While it may not be the case, it could benefit from further development in that direction.
We already have multiple CPUs with private memory: L1 caches are private to each core in a multi-core CPU.
The challenge, however, is that sharing and synchronization are performed at an overly fine level, necessitating complex cache coherency algorithms.
Currently, data is passed between cores on a variable/memory-cell level, which can interrupt any processor while global memory is being updated.
I advocate using a narrower waist. The only way to share values between isolated processes would be to enqueue them in a more constrained manner, i.e., atomic, asynchronous insertion into queues. This mental model can be likened to an Arduino sending a packet of information to an ESP32 over a thin wire. We already know how to accomplish this type of task (“networking”), but we were constrained by 20th-century hardware to implement something more convoluted and synchronous within programming languages, i.e., functional calling instead of message passing.
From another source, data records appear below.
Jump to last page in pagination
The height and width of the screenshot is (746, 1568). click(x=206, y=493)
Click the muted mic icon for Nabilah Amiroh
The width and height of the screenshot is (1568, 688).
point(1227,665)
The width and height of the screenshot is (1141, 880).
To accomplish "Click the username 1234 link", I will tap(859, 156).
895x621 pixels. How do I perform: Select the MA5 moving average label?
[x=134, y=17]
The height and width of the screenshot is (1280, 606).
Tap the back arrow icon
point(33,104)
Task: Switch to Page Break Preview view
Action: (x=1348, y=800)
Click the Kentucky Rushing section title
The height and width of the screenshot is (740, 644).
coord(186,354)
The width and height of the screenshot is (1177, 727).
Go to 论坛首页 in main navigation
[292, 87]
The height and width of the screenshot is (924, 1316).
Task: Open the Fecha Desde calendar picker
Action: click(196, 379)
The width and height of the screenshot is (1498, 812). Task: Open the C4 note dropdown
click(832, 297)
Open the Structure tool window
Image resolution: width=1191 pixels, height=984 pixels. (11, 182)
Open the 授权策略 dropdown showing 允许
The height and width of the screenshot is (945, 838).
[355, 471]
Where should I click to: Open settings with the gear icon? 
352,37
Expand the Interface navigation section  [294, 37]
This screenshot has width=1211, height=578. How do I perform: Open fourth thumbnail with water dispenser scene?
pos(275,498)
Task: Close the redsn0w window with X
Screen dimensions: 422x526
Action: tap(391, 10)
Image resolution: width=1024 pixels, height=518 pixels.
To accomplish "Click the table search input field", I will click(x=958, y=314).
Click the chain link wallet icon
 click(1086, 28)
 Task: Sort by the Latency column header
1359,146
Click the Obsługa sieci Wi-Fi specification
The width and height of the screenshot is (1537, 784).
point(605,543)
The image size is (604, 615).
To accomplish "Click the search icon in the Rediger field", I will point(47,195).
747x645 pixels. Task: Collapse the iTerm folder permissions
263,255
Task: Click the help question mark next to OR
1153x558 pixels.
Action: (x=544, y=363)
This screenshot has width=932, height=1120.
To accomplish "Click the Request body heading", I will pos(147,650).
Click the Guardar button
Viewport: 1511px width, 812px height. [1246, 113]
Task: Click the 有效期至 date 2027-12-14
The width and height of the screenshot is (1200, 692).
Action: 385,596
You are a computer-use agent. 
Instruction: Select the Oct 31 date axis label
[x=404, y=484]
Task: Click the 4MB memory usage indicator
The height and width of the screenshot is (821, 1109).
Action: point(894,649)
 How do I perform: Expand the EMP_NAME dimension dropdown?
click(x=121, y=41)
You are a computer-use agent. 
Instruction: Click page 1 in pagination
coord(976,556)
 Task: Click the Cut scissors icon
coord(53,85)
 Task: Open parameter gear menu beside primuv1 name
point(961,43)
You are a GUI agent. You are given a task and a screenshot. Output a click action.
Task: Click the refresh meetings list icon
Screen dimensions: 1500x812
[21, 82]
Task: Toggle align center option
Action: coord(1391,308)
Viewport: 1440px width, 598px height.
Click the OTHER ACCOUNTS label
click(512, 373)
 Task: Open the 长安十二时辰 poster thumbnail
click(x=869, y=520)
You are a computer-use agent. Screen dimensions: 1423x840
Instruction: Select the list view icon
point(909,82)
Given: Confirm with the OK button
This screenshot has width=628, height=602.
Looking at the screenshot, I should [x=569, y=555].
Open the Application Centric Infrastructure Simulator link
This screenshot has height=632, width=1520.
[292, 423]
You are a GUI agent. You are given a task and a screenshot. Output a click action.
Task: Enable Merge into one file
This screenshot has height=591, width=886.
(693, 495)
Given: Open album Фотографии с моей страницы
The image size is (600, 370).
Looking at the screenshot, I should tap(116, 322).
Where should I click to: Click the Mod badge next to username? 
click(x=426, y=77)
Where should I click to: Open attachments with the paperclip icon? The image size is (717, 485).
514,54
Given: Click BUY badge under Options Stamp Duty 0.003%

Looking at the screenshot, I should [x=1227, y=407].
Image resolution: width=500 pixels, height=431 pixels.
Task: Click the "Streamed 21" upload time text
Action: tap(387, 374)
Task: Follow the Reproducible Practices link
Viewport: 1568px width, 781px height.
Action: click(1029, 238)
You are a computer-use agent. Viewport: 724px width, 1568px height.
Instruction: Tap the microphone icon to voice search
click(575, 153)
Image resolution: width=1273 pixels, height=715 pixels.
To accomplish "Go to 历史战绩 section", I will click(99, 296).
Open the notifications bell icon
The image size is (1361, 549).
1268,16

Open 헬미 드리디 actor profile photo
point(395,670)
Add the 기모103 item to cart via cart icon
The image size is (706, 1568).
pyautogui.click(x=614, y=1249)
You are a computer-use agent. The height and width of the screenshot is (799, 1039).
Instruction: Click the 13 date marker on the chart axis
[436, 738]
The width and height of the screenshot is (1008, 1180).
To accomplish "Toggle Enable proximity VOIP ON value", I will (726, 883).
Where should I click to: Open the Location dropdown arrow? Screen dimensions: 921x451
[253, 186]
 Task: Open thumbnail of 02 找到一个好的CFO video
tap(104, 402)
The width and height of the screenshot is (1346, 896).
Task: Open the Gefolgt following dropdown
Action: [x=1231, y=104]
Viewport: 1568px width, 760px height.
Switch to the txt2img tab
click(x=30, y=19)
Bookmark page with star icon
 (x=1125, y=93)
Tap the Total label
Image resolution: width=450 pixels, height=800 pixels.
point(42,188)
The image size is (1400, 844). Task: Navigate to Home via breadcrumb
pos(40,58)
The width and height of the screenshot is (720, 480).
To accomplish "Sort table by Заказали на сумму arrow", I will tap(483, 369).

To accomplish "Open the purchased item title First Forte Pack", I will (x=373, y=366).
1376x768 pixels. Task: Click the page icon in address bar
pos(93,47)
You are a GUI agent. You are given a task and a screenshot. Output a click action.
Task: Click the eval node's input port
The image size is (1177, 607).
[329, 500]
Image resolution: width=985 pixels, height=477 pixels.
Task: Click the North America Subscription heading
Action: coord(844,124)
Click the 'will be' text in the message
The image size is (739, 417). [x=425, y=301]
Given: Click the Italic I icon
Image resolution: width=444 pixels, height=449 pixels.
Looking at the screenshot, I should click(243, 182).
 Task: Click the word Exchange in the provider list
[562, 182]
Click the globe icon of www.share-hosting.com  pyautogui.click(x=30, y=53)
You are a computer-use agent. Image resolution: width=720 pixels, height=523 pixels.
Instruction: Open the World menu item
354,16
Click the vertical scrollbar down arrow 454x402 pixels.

We have been subjected to false advertising, such as the notion that “C” is a “low-level language.” Due to this misconception, we became enamoured with functional, stack-based calling conventions and overlooked other very different ways of solving sub-problems. A glaring example is “forth,” which does not implicitly use the C calling convention. Another example is Prolog (its syntax only resembles “functions,” but it is not). I am not certain that Green Arrays’ forth is “the” answer, but it certainly differs from what we consider “programming.” GA144 - youtube.com/watch?v=0Pc…. I believe we are discouraged from considering this and other approaches due to our devotion to synchronous, sequential, functional programming.
This can be accomplished easily with the software we already have, without any hardware modifications. This does not require new technology, only a shift in perspective.